My friend Michael Belinsky wrote that "moderated competition does not harm student relations because cooperation is possible within the competitive arena;" in fact competition improves education, and he then points to Harvard as, although a waste of four years, a good example of how competition could be fostered were it not for the sort that go there ("Competing at the Top," May 4). What "moderate and moderated competition" exactly means is a sticky point. Certainly Harvard, where students' sabotage of other students' work is commonplace, is neither moderate nor moderated. Belinsky mentions the ideas of bell curves or public recognition for high graders. The problem with mandated bell curves in individual course grading is that they are, well, dumb. Especially at a place like Dartmouth, where students aren't a random sampling of U.S. college students, but a place where the best and brightest come together. There probably ought to be a few more high achievers than our friend the bell curve dictates. As far as public recognition is concerned, good idea. But doesn't it already happen? Aren't there all kinds of awards and scholarships that the smart kids are getting? Maybe not, I wouldn't know. Grades are a tough subject, and competition might be even harder. It seems like Harvard should be an example of one end of the continuum that we don't want. At the other end are those hippy schools without grades at all, which is impractical and inefficient. If our goal is to learn the most material possible, then how do we reach it? If our goal is to distinguish ourselves to future graduate schools and employers, how is that different? And are the two mutually exclusive?

A professor of mine, in response to the charge that some of his test questions were nitpicky and memorization-based, recently said, "Sometimes in life we just need to reward the OCD kids." If somebody is willing to stay up all night memorizing the names of each of Winston Churchill's favorite restaurants, then, by all means, take a better grade than me. And if somebody is smart enough to remember that sort of thing in one passing of the text, you can have the better grade too. You deserve it. The classes I've learned the most in throughout my schooling are the classes in whose content I was the most interested and excited, not the ones that were the most competitive or strictly graded. I'm sure a lot of kids here are different, and give effort proportional to the difficulty of getting an A. But those are the kids that will probably be getting the best grades anyway, no matter the grading structure.

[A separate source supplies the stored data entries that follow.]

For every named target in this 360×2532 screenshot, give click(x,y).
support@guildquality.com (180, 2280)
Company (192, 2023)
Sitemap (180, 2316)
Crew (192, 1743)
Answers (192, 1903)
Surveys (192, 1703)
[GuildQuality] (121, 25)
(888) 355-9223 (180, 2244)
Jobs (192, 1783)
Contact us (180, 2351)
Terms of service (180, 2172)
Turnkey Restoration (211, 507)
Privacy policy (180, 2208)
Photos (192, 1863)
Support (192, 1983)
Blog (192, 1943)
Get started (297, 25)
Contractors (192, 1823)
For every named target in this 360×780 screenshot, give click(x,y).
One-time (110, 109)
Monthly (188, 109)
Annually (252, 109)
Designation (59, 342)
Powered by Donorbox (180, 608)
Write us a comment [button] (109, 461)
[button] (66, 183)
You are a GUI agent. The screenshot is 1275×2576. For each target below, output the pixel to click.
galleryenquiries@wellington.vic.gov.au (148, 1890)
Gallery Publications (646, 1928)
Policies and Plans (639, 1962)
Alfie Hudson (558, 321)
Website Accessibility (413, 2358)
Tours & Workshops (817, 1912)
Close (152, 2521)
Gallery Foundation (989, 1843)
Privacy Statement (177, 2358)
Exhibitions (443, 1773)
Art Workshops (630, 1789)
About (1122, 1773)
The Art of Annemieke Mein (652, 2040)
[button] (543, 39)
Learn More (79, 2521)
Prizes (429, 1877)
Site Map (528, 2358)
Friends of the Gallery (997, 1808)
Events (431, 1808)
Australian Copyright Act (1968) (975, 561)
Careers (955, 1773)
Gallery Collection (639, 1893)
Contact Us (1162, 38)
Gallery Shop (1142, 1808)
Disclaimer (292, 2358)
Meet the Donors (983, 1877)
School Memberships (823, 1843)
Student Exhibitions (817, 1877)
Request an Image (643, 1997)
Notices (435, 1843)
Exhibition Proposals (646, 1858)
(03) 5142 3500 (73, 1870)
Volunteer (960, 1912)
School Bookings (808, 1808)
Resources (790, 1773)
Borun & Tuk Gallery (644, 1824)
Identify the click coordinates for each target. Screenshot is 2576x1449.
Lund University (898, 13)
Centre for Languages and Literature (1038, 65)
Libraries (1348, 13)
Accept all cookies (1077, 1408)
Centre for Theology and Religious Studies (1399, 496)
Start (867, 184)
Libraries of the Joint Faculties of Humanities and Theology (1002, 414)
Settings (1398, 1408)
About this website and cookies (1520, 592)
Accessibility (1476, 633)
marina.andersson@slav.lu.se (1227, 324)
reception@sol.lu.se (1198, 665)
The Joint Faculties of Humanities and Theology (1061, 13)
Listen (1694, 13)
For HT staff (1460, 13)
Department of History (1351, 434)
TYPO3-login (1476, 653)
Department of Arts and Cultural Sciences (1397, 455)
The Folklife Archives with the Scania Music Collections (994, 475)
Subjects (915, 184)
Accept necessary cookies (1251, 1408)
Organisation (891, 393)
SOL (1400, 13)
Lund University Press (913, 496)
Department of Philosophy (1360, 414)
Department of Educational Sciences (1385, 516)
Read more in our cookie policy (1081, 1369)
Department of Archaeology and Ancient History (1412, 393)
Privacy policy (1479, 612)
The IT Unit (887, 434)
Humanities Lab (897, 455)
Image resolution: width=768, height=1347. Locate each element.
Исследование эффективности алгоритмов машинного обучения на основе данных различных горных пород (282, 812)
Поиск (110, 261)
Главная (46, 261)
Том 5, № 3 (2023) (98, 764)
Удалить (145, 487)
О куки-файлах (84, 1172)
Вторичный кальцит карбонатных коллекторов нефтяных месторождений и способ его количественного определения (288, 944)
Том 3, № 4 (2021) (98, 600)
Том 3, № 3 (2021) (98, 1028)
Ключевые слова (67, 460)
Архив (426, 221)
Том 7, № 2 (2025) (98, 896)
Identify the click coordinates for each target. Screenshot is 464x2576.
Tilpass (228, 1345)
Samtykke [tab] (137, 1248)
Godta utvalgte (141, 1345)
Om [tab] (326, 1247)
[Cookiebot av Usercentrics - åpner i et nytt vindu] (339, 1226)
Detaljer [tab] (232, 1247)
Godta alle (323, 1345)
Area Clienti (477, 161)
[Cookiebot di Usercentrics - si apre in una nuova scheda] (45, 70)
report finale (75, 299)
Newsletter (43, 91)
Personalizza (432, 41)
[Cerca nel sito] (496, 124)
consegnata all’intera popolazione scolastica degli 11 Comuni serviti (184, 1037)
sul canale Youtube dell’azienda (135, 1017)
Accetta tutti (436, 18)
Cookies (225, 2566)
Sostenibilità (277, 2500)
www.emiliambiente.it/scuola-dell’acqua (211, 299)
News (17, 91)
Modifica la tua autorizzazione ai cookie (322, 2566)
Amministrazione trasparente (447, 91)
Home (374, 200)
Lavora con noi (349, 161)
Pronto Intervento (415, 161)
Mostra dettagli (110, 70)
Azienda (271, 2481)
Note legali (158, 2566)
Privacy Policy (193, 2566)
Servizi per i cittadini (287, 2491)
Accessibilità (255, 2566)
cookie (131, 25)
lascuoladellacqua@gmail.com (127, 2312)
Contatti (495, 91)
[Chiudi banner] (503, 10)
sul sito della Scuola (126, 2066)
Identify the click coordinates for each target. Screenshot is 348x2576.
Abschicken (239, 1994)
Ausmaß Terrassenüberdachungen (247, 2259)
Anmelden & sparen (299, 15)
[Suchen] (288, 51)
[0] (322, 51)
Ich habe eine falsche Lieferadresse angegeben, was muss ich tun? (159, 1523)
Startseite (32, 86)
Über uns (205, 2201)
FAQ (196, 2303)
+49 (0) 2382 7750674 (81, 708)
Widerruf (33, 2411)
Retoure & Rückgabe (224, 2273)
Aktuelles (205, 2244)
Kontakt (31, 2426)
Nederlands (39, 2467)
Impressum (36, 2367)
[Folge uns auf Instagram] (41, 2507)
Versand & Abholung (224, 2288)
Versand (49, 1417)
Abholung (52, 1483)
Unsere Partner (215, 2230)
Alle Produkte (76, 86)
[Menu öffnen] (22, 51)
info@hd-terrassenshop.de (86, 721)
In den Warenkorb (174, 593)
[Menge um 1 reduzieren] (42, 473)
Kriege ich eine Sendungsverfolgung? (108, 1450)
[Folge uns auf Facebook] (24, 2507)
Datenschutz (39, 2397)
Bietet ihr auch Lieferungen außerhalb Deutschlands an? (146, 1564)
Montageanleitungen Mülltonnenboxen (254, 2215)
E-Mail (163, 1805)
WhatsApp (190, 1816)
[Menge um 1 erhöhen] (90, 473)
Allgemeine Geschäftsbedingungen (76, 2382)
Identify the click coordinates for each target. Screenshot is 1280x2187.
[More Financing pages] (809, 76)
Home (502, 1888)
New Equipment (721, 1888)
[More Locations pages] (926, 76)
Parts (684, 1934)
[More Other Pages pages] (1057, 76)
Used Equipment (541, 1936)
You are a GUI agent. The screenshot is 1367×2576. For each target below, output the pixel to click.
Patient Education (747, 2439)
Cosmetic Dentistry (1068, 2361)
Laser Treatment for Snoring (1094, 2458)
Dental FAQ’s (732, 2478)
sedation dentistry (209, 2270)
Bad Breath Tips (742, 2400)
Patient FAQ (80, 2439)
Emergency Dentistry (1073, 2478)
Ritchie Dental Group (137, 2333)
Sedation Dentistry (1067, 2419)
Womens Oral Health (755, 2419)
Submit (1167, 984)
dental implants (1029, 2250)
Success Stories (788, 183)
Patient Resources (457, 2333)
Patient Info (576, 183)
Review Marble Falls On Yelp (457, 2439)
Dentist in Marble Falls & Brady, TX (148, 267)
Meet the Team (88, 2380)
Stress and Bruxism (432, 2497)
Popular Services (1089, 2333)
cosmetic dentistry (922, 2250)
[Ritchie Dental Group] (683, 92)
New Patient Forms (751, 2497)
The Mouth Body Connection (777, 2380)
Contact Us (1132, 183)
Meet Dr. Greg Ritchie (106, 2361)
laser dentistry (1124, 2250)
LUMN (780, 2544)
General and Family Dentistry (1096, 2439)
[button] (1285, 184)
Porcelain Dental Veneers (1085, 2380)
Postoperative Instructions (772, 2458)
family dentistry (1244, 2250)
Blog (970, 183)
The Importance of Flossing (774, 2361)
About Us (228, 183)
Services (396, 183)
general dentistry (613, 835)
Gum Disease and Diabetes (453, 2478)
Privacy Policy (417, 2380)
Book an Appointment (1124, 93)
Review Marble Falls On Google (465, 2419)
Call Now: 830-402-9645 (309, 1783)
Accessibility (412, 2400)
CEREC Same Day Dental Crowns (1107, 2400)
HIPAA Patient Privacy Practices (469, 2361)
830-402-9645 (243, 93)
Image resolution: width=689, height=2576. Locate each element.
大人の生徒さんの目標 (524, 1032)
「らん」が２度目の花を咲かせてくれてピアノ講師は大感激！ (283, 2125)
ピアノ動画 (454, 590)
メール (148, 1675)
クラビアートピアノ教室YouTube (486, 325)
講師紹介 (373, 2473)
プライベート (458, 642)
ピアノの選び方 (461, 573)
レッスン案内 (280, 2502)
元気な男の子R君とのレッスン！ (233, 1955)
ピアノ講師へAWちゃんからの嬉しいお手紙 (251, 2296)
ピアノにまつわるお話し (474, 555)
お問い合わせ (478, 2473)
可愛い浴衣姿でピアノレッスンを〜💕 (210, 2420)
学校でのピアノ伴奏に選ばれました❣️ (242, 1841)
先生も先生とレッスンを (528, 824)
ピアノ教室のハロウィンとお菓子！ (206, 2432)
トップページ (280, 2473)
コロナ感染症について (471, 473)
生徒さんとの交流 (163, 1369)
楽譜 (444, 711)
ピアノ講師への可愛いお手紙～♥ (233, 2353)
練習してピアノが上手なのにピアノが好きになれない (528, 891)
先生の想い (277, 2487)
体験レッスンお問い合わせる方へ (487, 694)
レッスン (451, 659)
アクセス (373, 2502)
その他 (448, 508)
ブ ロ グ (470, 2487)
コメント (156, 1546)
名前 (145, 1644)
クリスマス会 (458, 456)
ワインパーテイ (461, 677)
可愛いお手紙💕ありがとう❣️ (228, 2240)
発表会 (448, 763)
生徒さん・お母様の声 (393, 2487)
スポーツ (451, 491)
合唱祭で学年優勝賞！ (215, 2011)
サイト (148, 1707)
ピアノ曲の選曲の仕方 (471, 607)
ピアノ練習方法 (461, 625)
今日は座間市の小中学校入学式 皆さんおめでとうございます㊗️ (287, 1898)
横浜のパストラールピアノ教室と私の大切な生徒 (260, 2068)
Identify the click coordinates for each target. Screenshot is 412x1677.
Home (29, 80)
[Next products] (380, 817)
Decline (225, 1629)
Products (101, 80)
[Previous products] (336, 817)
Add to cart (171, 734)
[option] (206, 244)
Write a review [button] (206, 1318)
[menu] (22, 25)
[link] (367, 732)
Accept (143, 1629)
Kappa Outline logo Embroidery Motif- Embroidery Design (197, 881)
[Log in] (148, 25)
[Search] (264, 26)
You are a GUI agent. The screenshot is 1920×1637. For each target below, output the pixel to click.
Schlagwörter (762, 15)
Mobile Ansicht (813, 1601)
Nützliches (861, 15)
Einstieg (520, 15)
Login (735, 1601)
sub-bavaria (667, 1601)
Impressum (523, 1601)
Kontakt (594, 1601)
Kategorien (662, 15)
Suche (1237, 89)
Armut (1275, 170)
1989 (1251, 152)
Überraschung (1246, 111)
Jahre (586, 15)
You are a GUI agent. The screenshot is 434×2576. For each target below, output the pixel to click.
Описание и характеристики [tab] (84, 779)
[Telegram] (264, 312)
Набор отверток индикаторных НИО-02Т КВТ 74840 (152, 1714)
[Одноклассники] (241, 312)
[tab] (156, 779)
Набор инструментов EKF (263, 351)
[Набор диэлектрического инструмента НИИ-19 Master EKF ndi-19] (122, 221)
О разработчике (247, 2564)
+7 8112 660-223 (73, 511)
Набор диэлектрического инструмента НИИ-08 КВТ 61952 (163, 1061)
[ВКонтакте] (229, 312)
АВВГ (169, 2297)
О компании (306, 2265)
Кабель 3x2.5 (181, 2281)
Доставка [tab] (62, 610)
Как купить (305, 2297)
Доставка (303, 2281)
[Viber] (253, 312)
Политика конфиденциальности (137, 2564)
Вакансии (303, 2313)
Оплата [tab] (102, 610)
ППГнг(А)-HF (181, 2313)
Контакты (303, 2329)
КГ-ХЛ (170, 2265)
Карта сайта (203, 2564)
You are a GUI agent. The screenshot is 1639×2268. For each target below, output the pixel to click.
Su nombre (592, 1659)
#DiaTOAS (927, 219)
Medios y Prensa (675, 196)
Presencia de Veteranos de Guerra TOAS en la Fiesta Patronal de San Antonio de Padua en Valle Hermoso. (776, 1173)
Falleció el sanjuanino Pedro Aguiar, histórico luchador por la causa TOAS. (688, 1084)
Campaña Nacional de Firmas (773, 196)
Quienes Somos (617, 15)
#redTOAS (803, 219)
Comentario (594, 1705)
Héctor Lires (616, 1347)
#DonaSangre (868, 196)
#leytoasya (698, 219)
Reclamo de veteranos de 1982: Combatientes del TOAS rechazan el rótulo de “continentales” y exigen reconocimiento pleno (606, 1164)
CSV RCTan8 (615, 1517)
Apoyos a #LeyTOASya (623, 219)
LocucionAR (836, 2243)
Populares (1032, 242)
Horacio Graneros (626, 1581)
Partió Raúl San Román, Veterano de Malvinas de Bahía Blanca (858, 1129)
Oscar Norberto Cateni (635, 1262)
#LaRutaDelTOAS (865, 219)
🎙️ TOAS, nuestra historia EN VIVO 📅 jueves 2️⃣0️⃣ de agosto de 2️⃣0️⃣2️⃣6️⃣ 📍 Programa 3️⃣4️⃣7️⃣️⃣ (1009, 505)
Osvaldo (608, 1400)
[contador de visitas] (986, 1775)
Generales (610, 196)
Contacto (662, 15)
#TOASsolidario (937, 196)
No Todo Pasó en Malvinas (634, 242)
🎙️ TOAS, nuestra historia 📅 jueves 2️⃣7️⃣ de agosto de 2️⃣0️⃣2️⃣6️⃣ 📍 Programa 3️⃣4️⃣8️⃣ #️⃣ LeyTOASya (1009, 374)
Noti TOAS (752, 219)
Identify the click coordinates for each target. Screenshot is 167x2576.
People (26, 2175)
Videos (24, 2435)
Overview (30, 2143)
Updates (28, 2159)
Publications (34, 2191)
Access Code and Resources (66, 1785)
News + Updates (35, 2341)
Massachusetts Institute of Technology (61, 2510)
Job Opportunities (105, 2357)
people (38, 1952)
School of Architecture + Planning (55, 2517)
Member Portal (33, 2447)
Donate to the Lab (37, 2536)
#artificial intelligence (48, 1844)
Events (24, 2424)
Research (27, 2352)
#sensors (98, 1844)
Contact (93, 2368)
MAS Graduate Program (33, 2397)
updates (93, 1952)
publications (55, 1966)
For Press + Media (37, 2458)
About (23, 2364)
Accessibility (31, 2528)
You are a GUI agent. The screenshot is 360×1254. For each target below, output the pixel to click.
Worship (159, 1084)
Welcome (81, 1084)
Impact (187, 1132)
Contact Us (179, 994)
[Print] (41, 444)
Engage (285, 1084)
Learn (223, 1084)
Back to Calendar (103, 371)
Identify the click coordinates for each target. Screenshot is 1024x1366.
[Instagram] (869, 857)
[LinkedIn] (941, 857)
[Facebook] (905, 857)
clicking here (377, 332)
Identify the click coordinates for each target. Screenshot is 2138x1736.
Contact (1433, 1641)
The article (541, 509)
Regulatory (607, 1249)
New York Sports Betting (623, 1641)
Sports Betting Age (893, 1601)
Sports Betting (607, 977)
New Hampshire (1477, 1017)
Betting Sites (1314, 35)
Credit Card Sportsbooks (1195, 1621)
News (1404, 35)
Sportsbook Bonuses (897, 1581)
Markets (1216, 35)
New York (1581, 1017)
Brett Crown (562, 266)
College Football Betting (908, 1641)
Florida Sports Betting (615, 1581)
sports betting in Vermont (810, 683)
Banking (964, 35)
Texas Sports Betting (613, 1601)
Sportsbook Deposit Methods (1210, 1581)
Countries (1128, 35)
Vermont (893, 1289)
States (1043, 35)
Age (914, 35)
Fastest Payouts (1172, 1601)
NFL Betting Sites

So what happens when a strict bell curve is instituted is a few of the kids get As, a few of the kids that deserve As get Bs, and a bunch of kids who still understand the material far beyond a perfunctory level but still feel like they might want to hang out with friends every once and a while get Cs. Structural reform is simply not a good way of fostering healthy competition, if competition is even what we want. The "bell curve" for a class of over a thousand students, if that's how it's meant to be, will develop over four years of courses. Learning the material should be a class effort, an intellectual exercise in cooperation. Some will be more enthusiastic about it than others, some more skilled than others. It should be a professor's job to assign grades by merit, not by unfair quota systems.